The third-person pronouns are dumu (singular) and durar (plural).

Demonstrative pronouns show a proximal and distal distinction, as well as a distinction in elevation (higher or lower than the speaker). The emphatic particle ha- can be prefixed to each demonstrative.

|  | Singular | Plural |
|---|---|---|
| Proximal | mu | murar |
| Distal | t(u)mu | - |
| Anaphoric | dumu | durar |
| Higher | ğumu | - |
| Lower | kkumu | - |

There are three reflexive (anaphoric) pronouns:

|  | 1-2 Sg | 3 Sg | 3 Pl |
|---|---|---|---|
| Abs | žvuv | učv | čib |
| Erg | žvuv-u | ča-v | čp-i |
| Gen | žvuv-a-n | ča-n | čp-i-n |
| Date | žvuv-a-z | ča-z | čp-i-v |

=== Adjectives ===
When adjectives are used in an attributive role, adjectives do not decline. E.g., äxü äšq’ 'great love', and äxü älamat-ar 'great splendour-PL'. Substantive adjectives require a gender and number suffix, and then decline as if they were nouns. Predicative adjectives can be uninflected, inflected for gender/number, or followed by the adverbial suffix -di.

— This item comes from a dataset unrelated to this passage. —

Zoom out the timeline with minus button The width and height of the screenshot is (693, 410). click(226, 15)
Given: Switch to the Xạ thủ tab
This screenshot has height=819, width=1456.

Substantivization of äxü 'big'
|  | Human Sg | Non-human Sg | Plural |
| Absolutive | äxü-r | äxü-b | äxü-dar |
| Ergative | äxü-r-i | äxü-b-di | äxü-dar-i |
| Genitive | äxü-r-i-n | äxü-b-di-n | äxü-dar-i-n |

== Samples ==
Uwu aldakurawu. "Уву алдакураву." — "You are falling."

Uzuz uwu kkunduzuz. "Узуз уву ккундузуз." — "I love you."

Uwu fudžuwa? "Уву фужува?" — "Who are you?"

Fici wuna? "Фици вуна?" — "How are you?"

Zakur ʕürza. "Закур гъюрза." — "I'll come tomorrow."

Uzu kana qheza. "Узу кана хъэза." — "I'll be back."